To explore the effect of myriocin on EDVD and atherosclerosis in diabetic rats.

METHODS:

Rats were fed with a high-fat/high-sucrose/high-cholesterol diet (20% sucrose, 10% animal oil, 1.0% bile salt and 2.5% cholesterol) (hereinafter defined as diabetic groups) or Purina Rodent Chow (NC group), the former was intervened with low dose streptozotocin (30 mg/kg) after feeding 1 month to make diabetic model. The NC group was intervened with citrate buffer and the diabetic rats were intervened with myriocin (0.3 mg/kg Qod) (MTD group) or just solvent (DC group) for 14 weeks. The EDVD, thickness of fatty deposition under endothelium, ceramide, PI3K/PKB/eNOS, NO and other vital parameters were measured after the rats sacrificed.

RESULTS:

In DC group, the ceramide contents in serum and aorta increased, the EDVD was impaired, the fatty deposition under endothelium increased, and the phosphorylation of PI3K/PKB/eNOS and NO release decreased all compared with the NC group (P<0.05).
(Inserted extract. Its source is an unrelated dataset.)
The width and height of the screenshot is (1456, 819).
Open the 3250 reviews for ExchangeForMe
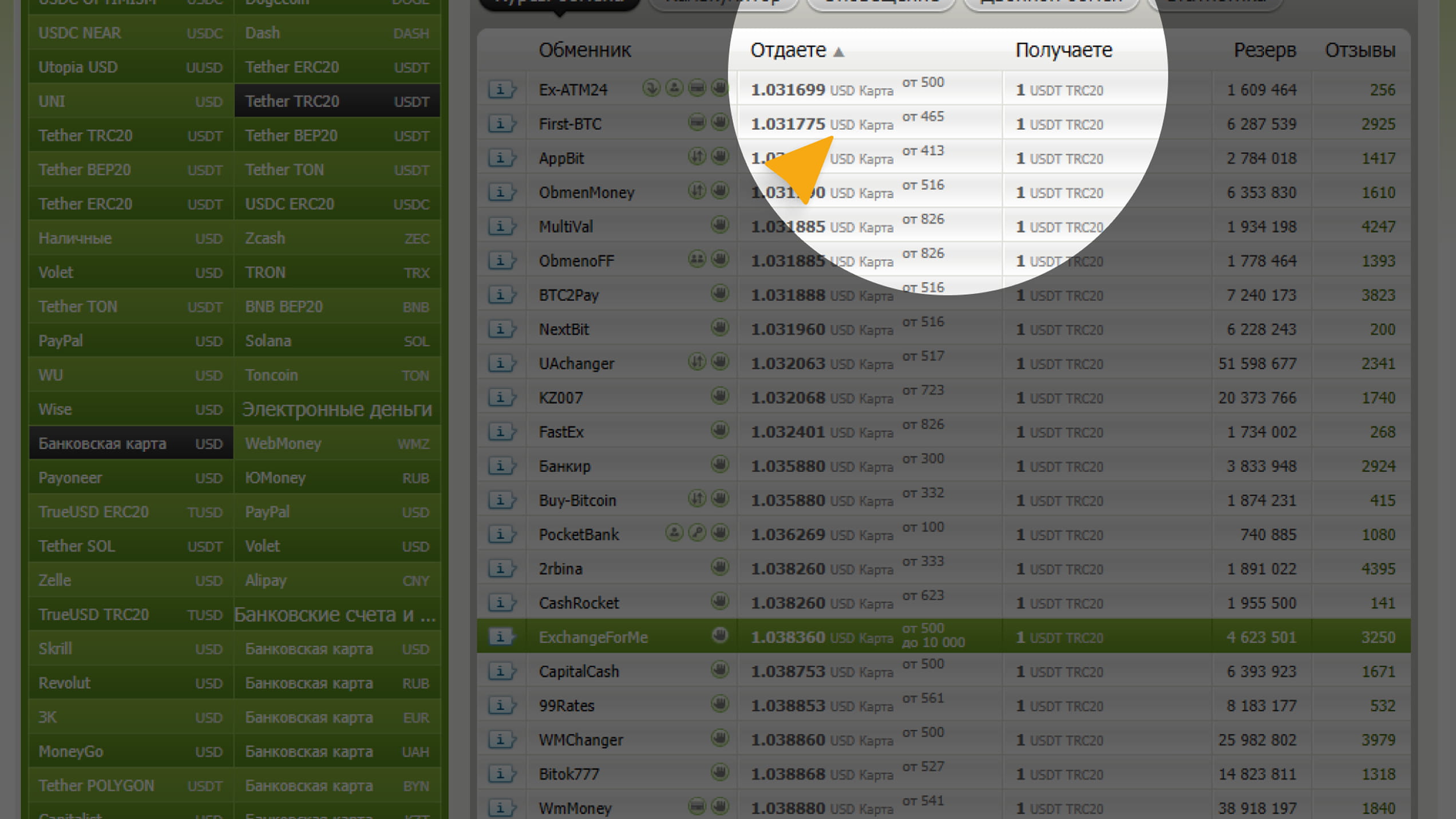[1378, 637]
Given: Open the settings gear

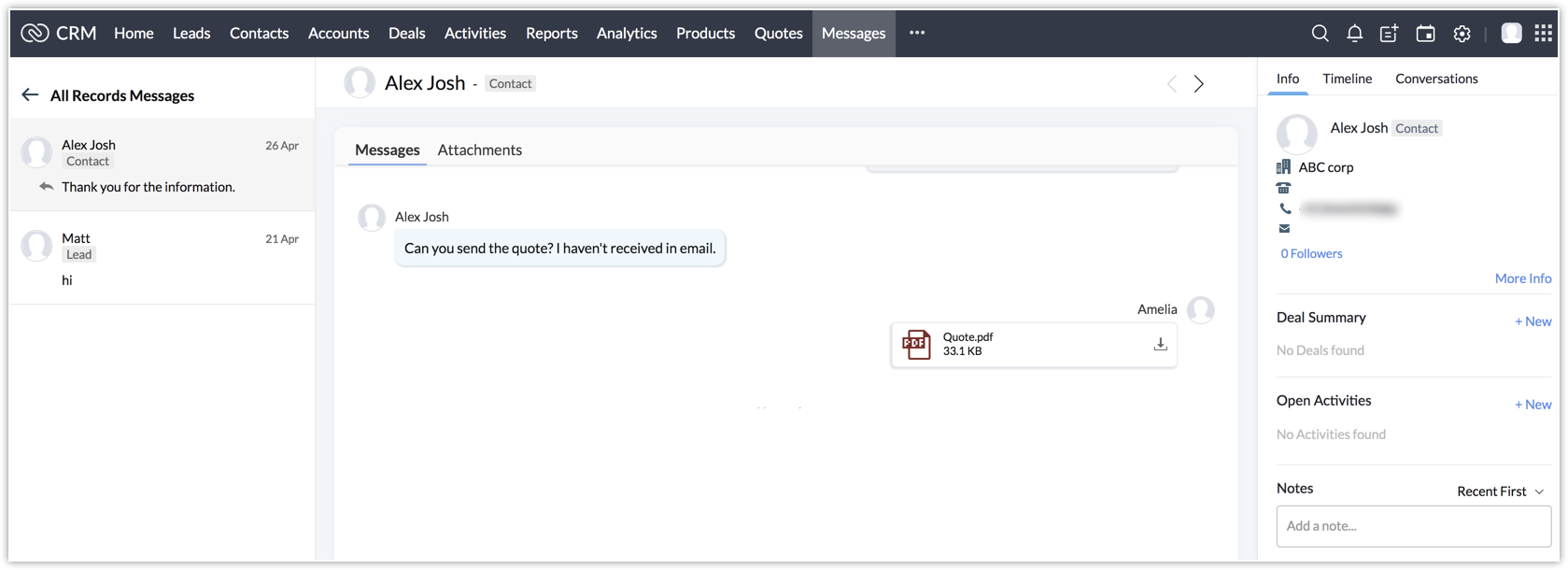Looking at the screenshot, I should coord(1462,34).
Compared with the DC group, the ceramide contents in MTD group decreased, the EDVD ameliorated, the fatty deposition diminished, and PI3K/PKB/eNOS phosphorylation and NO release (P<0.05) increased.

CONCLUSIONS:

After treated with myriocin, the EDVD in diabetic rats has been improved by increasing PI3K/PKB/eNOS phosphorylation and NO release, and meanwhile the atherosclerosis has reversed.

Copyright © 2011 Elsevier Ireland Ltd. All rights reserved.

[PubMed - indexed for MEDLINE]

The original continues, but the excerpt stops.